Intermittent Fasting Approach
An approach to weight loss that is quickly gaining in popularity is
known as intermittent fasting. This process involves refraining from
calorie intake for 14-18 hours per day and then going into a “feeding”
phase of 6-10 hours.
This may sound challenging, but it’s actually rather manageable. Most
people start their fast about an hour before they go to sleep. Tack on
7-8 hours of sleep and by the time you wake up you’re already a majority
of the way through the fast. Now all you need to do is refrain from
eating for the first 4-6 hours of your waking day which is the most
challenging part, especially for people accustomed to eating a big
breakfast.
Intermittent fasting can be effective for losing weight since our bodies
must turn to its fat reserves for energy during the few hours a day
when we have not given it an immediate supply of food.
Most Important Meal
The most important meal of the day is not breakfast contrary to popular
belief. If there is such a thing as the “most important meal of the day”
then it would have to be the meal you eat immediately following a
workout.
The biggest meal of the day should be eaten about 30-45 minutes after a
weight training session. During this time, enzymes responsible for
energy production are most active and energy-storing hormones within the
blood are suppressed. This means there will be less chance energy will
be stored as fat. Carbs will be immediately taken up to replenish the
low glycogen stores caused through exercising. Protein will be needed to
aid recovery and growth of new calorie-burning muscle tissue and most
of the fat from the meal will be needed to fuel many of these reactions.

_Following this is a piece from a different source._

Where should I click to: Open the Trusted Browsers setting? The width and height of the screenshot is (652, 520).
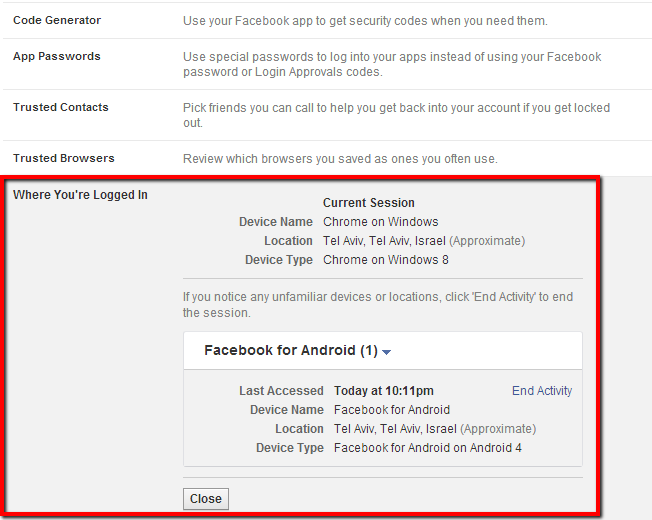point(64,158)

After a good workout most meals are likely to be utilized completely
for recovery.
It is crucial to eat a meal high in protein following an exercise.

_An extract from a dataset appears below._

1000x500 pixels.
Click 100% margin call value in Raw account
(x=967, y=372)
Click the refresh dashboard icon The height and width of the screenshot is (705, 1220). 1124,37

The “No Carbs Before Bed Myth”
Part of the reason we suggested at the beginning of this article to not
spend too much time thinking about this stuff is because there’s just so
much bad information out there. A great example of this is the “don’t
eat carbs before bed” advice that gets passed around in gyms and dieting
facilities around the world. This advice, essentially, is crap. Eating
carbs before bed is really no better or worse than eating them at any
other point in the day. Unless you’re trying to become a body-builder
where being highly scientific about the foods you eat can lead to
microscopic changes in performance in the gym the following day, you can
save your energy worrying about this stuff.

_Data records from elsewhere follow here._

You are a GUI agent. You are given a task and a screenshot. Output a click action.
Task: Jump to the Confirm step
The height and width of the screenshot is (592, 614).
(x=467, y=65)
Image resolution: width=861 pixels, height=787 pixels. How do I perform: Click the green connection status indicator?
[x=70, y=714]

The most important thing to focus on is the number of calories you are
consuming. Don’t get lost down the rabbit-hole of meaningless advice
like “no carbs before bed” such that gorging on fat and protein becomes
permissible. People screw up their diets all the time by focusing on
things that don’t matter.
In dieting as well as many other things in life, the Pareto principal, also known as the 80-20 rule, comes in handy. It states: 80% of your benefits come from 20% of your efforts.
Don’t get caught up in worrying about things that don’t matter. Count
calories, exercise, sleep well, and drink a lot of water and you’ll be
well on your way to getting to where you need to be.